● Data under study

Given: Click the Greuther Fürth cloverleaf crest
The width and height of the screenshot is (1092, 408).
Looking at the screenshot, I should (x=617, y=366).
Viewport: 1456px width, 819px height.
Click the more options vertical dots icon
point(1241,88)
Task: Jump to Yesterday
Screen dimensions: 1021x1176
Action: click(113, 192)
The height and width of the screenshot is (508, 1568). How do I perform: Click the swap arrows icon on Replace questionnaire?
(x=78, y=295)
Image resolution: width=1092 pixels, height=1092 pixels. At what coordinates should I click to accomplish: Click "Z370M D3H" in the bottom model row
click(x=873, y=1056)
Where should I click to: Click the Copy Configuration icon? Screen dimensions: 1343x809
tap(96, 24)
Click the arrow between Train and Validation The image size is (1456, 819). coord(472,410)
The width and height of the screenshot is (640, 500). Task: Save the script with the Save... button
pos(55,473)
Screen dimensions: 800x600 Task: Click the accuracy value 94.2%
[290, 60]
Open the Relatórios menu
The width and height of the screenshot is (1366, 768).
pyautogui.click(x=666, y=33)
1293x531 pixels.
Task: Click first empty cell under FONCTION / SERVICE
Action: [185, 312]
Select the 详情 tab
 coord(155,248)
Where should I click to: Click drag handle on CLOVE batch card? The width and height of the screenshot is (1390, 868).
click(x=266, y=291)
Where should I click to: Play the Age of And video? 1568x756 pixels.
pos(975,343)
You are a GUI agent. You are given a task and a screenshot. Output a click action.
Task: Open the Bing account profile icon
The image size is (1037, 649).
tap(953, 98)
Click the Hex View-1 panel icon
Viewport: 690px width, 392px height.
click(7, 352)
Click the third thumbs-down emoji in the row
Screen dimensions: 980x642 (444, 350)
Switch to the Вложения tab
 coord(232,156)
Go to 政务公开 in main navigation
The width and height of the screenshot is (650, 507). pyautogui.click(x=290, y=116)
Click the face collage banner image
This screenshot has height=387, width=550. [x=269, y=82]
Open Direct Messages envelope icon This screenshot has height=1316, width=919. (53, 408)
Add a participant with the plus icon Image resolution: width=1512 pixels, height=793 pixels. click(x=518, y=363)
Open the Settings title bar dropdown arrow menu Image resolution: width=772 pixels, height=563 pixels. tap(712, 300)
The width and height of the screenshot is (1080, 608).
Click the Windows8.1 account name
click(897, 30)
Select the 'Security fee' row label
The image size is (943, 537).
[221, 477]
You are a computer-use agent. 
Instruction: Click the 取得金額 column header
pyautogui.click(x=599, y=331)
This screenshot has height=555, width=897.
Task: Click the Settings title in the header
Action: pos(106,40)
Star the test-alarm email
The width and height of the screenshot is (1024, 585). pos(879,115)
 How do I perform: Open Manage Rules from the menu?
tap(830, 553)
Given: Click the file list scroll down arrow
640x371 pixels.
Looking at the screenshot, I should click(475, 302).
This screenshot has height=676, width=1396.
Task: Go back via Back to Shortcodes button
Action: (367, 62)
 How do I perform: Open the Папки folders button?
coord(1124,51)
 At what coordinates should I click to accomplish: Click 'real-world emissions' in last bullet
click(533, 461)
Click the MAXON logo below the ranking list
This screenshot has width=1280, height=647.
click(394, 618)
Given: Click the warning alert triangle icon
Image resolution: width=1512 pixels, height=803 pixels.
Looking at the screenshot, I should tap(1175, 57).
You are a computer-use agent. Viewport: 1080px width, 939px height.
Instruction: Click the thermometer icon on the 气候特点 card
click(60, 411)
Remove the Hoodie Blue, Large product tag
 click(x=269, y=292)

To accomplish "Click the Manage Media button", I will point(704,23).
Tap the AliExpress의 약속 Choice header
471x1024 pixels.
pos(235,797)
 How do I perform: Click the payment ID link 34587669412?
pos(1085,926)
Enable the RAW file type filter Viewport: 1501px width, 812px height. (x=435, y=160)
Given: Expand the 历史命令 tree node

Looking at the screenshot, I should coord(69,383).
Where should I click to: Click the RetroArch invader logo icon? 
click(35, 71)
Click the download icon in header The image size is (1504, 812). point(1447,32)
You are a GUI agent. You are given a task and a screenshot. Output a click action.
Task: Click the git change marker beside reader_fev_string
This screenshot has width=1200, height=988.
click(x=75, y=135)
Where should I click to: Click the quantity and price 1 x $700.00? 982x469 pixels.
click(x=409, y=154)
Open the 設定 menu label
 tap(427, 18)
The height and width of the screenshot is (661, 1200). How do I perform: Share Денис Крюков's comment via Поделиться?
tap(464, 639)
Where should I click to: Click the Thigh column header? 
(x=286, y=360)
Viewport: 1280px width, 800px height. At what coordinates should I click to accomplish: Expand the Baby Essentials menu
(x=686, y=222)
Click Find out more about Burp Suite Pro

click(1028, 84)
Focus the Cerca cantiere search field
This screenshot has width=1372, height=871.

● Your objective
Retype the material above from start to finish without any changes.

● Task response
Given: Click the Greuther Fürth cloverleaf crest
The width and height of the screenshot is (1092, 408).
Looking at the screenshot, I should (x=617, y=366).
Viewport: 1456px width, 819px height.
Click the more options vertical dots icon
point(1241,88)
Task: Jump to Yesterday
Screen dimensions: 1021x1176
Action: click(113, 192)
The height and width of the screenshot is (508, 1568). How do I perform: Click the swap arrows icon on Replace questionnaire?
(x=78, y=295)
Image resolution: width=1092 pixels, height=1092 pixels. At what coordinates should I click to accomplish: Click "Z370M D3H" in the bottom model row
click(x=873, y=1056)
Where should I click to: Click the Copy Configuration icon? Screen dimensions: 1343x809
tap(96, 24)
Click the arrow between Train and Validation The image size is (1456, 819). coord(472,410)
The width and height of the screenshot is (640, 500). Task: Save the script with the Save... button
pos(55,473)
Screen dimensions: 800x600 Task: Click the accuracy value 94.2%
[290, 60]
Open the Relatórios menu
The width and height of the screenshot is (1366, 768).
pyautogui.click(x=666, y=33)
1293x531 pixels.
Task: Click first empty cell under FONCTION / SERVICE
Action: [185, 312]
Select the 详情 tab
 coord(155,248)
Where should I click to: Click drag handle on CLOVE batch card? The width and height of the screenshot is (1390, 868).
click(x=266, y=291)
Where should I click to: Play the Age of And video? 1568x756 pixels.
pos(975,343)
You are a GUI agent. You are given a task and a screenshot. Output a click action.
Task: Open the Bing account profile icon
The image size is (1037, 649).
tap(953, 98)
Click the Hex View-1 panel icon
Viewport: 690px width, 392px height.
click(7, 352)
Click the third thumbs-down emoji in the row
Screen dimensions: 980x642 (444, 350)
Switch to the Вложения tab
 coord(232,156)
Go to 政务公开 in main navigation
The width and height of the screenshot is (650, 507). pyautogui.click(x=290, y=116)
Click the face collage banner image
This screenshot has height=387, width=550. [x=269, y=82]
Open Direct Messages envelope icon This screenshot has height=1316, width=919. (53, 408)
Add a participant with the plus icon Image resolution: width=1512 pixels, height=793 pixels. click(x=518, y=363)
Open the Settings title bar dropdown arrow menu Image resolution: width=772 pixels, height=563 pixels. tap(712, 300)
The width and height of the screenshot is (1080, 608).
Click the Windows8.1 account name
click(897, 30)
Select the 'Security fee' row label
The image size is (943, 537).
[221, 477]
You are a computer-use agent. 
Instruction: Click the 取得金額 column header
pyautogui.click(x=599, y=331)
This screenshot has height=555, width=897.
Task: Click the Settings title in the header
Action: pos(106,40)
Star the test-alarm email
The width and height of the screenshot is (1024, 585). pos(879,115)
 How do I perform: Open Manage Rules from the menu?
tap(830, 553)
Given: Click the file list scroll down arrow
640x371 pixels.
Looking at the screenshot, I should click(475, 302).
This screenshot has height=676, width=1396.
Task: Go back via Back to Shortcodes button
Action: (367, 62)
 How do I perform: Open the Папки folders button?
coord(1124,51)
 At what coordinates should I click to accomplish: Click 'real-world emissions' in last bullet
click(533, 461)
Click the MAXON logo below the ranking list
This screenshot has width=1280, height=647.
click(394, 618)
Given: Click the warning alert triangle icon
Image resolution: width=1512 pixels, height=803 pixels.
Looking at the screenshot, I should tap(1175, 57).
You are a computer-use agent. Viewport: 1080px width, 939px height.
Instruction: Click the thermometer icon on the 气候特点 card
click(60, 411)
Remove the Hoodie Blue, Large product tag
 click(x=269, y=292)

To accomplish "Click the Manage Media button", I will point(704,23).
Tap the AliExpress의 약속 Choice header
471x1024 pixels.
pos(235,797)
 How do I perform: Click the payment ID link 34587669412?
pos(1085,926)
Enable the RAW file type filter Viewport: 1501px width, 812px height. (x=435, y=160)
Given: Expand the 历史命令 tree node

Looking at the screenshot, I should coord(69,383).
Where should I click to: Click the RetroArch invader logo icon? 
click(35, 71)
Click the download icon in header The image size is (1504, 812). point(1447,32)
You are a GUI agent. You are given a task and a screenshot. Output a click action.
Task: Click the git change marker beside reader_fev_string
This screenshot has width=1200, height=988.
click(x=75, y=135)
Where should I click to: Click the quantity and price 1 x $700.00? 982x469 pixels.
click(x=409, y=154)
Open the 設定 menu label
 tap(427, 18)
The height and width of the screenshot is (661, 1200). How do I perform: Share Денис Крюков's comment via Поделиться?
tap(464, 639)
Where should I click to: Click the Thigh column header? 
(x=286, y=360)
Viewport: 1280px width, 800px height. At what coordinates should I click to accomplish: Expand the Baby Essentials menu
(x=686, y=222)
Click Find out more about Burp Suite Pro

click(1028, 84)
Focus the Cerca cantiere search field
This screenshot has width=1372, height=871.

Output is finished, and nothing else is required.